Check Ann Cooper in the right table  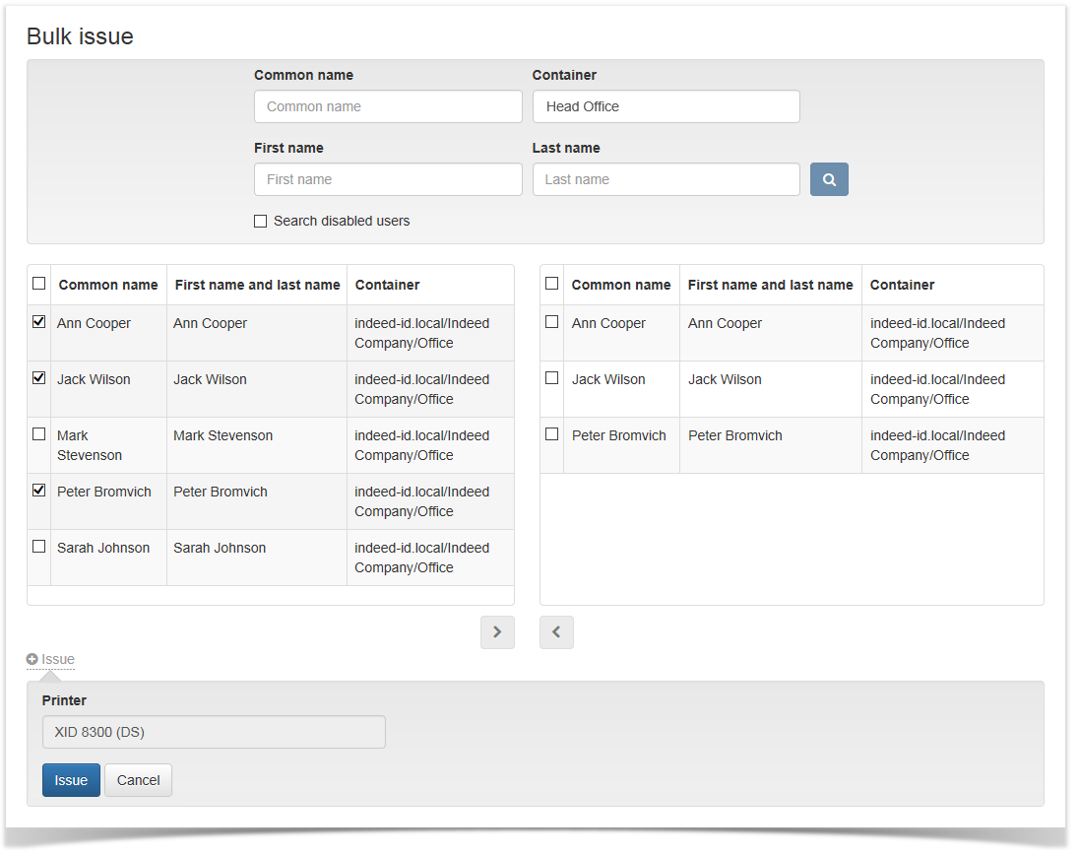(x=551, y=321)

-.-.-

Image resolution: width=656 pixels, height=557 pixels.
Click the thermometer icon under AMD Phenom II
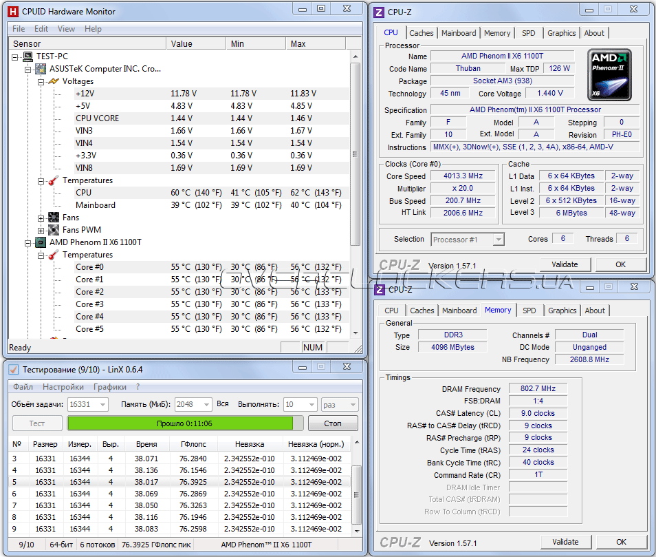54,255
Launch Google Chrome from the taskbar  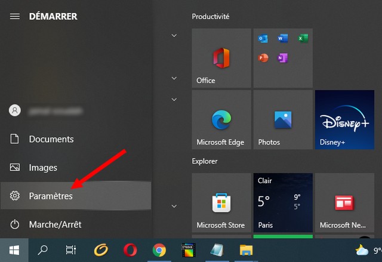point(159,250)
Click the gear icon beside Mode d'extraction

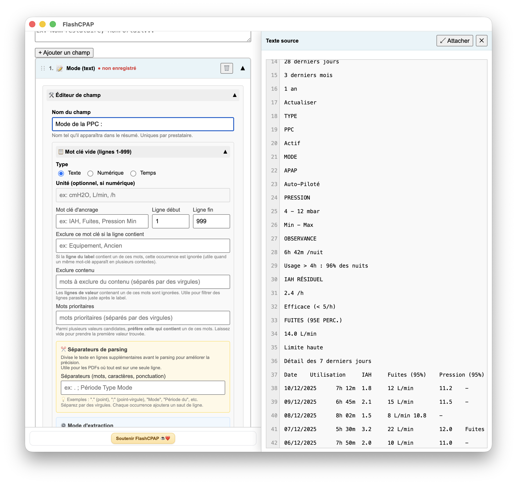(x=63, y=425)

-.-.-

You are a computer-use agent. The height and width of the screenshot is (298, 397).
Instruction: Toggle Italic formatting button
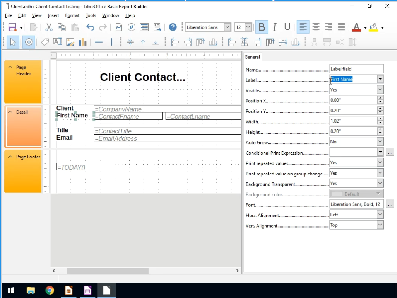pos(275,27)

-.-.-

(WORK INSTRUCTIONS):
Set down the stretch of records from the line that contains "You are a computer-use" through the line that contains "pos(275,27)", both lines included. Leave the pictures out of your answer.

(TASK OUTPUT):
You are a computer-use agent. The height and width of the screenshot is (298, 397).
Instruction: Toggle Italic formatting button
pos(275,27)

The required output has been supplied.